J’ai discuté personnellement avec Anders Tegnell, le médecin épidémiologiste responsable de la gestion de la pandémie à l’Institut national de santé publique en Suède. Il est d’ailleurs à l’origine de cette figure que nous analysons ici ensemble. Eh bien, il ne partage pas l’idée pourtant répandue que les stratégies aient été fondamentalement différentes entre son pays et les autres. La mobilité des Suédois s’est tout autant effondrée durant la pandémie, en l’absence de confinement décrété par les autorités. Ainsi, aucun décret n’a interdit de se déplacer, et pourtant au printemps 2020 les avions étaient tous cloués au sol sur les lignes domestiques en Suède… faute de clients.

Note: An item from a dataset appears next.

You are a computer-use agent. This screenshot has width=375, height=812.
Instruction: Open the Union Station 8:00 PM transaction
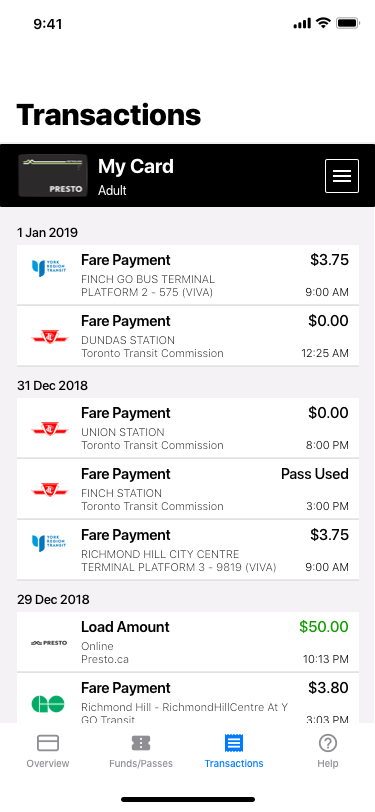point(188,428)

Les Suédois détestent les interdits mais ils sont des citoyens mesurés et confiants envers leurs autorités et leurs scientifiques. Durant le (très beau) week-end de Pâques 2020, les Suédois auraient pu s’évader sur leurs côtes, dans leur archipel, comme à leur habitude. Eh bien le trafic routier était effondré, à moins de 10% de celui de Pâques 2019. Les bars et les restaurants recevaient tellement peu de clients à Stockholm ou Göteborg que la plupart ont fermé… sans aucun décret. Les Nordiques fonctionnent différemment des Français, des Italiens ou des Espagnols. De même, l’Allemagne, la Suisse où les Pays-Bas, n’ont pas non plus connu d’assignation à résidence et leur mobilité ne fut plus importante que celle des pays du sud de l’Europe. 

Cette statistique s’explique-t-elle en partie par la faible densité de la population en Suède ou par des spécificités suédoises annexes ?

Il est vrai que la densité de la population est moins forte dans certaines parties de Suède, cependant Stockholm est une grande métropole. Le pourcentage de foyers où ne vit qu’une seule personne est plus important dans les pays nordiques que dans ceux du sud, ce sont autant de facteurs qui peuvent influencer une dynamique épidémique. Cela-dit, les prévisions catastrophiques des modèles mathématiques de l’Imperial Collège de Londres sur le cas suédois ne se sont pas avérées exactes. Ces modèles étaient clairement trop simplistes et ne tenaient pas compte des différences culturelles, de l’indice de confiance envers les autorités, des autres déterminants de santé et du système d’amortisseurs sociaux que nous avons évoqués.